So training, saving, loading, training some more is not possible at the moment. I think the issue is that it only saves the weights but not the internal states if I understand this correctly. I also get the user warning that the original poster had (with the latest versions of keras and tensorflow).
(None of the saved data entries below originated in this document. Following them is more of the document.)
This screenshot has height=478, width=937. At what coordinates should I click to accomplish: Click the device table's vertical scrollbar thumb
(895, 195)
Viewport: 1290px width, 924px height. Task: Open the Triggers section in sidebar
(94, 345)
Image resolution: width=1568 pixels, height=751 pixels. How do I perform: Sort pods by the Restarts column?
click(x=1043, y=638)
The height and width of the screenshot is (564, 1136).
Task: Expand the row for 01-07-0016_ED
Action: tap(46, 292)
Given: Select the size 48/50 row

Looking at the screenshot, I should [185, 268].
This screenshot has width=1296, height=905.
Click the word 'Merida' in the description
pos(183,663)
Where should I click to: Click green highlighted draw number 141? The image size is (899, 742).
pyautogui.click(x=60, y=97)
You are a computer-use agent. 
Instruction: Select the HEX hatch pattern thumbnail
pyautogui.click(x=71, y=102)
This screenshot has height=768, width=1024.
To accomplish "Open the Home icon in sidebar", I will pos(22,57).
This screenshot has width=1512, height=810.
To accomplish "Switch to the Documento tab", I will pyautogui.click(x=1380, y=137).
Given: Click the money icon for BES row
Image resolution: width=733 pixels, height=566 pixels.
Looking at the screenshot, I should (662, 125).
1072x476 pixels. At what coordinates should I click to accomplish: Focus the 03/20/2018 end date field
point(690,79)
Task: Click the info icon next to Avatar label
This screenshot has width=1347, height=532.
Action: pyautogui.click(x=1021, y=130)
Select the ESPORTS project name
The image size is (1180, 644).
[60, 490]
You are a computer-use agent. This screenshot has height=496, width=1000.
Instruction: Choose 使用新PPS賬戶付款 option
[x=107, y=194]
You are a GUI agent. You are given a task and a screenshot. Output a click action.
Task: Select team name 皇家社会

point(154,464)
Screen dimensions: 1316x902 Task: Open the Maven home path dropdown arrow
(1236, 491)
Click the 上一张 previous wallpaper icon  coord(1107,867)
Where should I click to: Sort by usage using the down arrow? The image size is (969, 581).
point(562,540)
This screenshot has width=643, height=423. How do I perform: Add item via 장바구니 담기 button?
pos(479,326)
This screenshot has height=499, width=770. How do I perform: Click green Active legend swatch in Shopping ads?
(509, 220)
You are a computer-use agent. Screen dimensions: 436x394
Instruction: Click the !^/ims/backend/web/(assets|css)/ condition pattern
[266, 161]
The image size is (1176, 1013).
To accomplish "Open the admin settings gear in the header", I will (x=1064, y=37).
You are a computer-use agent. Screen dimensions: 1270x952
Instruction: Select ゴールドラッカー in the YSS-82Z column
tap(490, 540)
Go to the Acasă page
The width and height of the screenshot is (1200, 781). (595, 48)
Edit: The seq2seq_restory code (https://github.com/keras-team/keras/blob/master/examples/lstm_seq2seq_restore.py) only addresses restoring the models for prediction (and that doesn't work across python sessions it seems) - but I am also interested in continuing the training of the model.

da-bu on 13 Feb 2019

Daniel, I was unable to fix this issue as well. As you indicated, it saves
the weights but not the internal states.

On Wed, Feb 13, 2019 at 10:01 AM Daniel notifications@github.com wrote:

@chrispyT https://github.com/chrispyT Wow thank you for your super-fast
reply! :) Yes I've tried the code you've linked to. This works fine for
reconstructing the model as long as saving and loading happens in the same
python session. However, if I save the model, restart my python notebook,
and then load the model again it 1) yields different predictions, and 2)
seems to be "untrained" again as it has a high loss. So training, saving,
loading, training some more is not possible at the moment. I think the
issue is that it only saves the weights but not the internal states if I
understand this correctly. I also get the user warning that the original
poster had (I have latest version of keras and tensorflow).

—
You are receiving this because you were mentioned.
Reply to this email directly, view it on GitHub
https://github.com/keras-team/keras/issues/9914#issuecomment-463301785,
or mute the thread
https://github.com/notifications/unsubscribe-auth/AHXGg7spdn08B2vpBl6yEbXreBOu2L83ks5vNFLngaJpZM4TRHJ5
.

KingDavidOfTepper on 13 Feb 2019

@KingDavidOfTepper: Thank you for the reply! Have you found a workaround for your case?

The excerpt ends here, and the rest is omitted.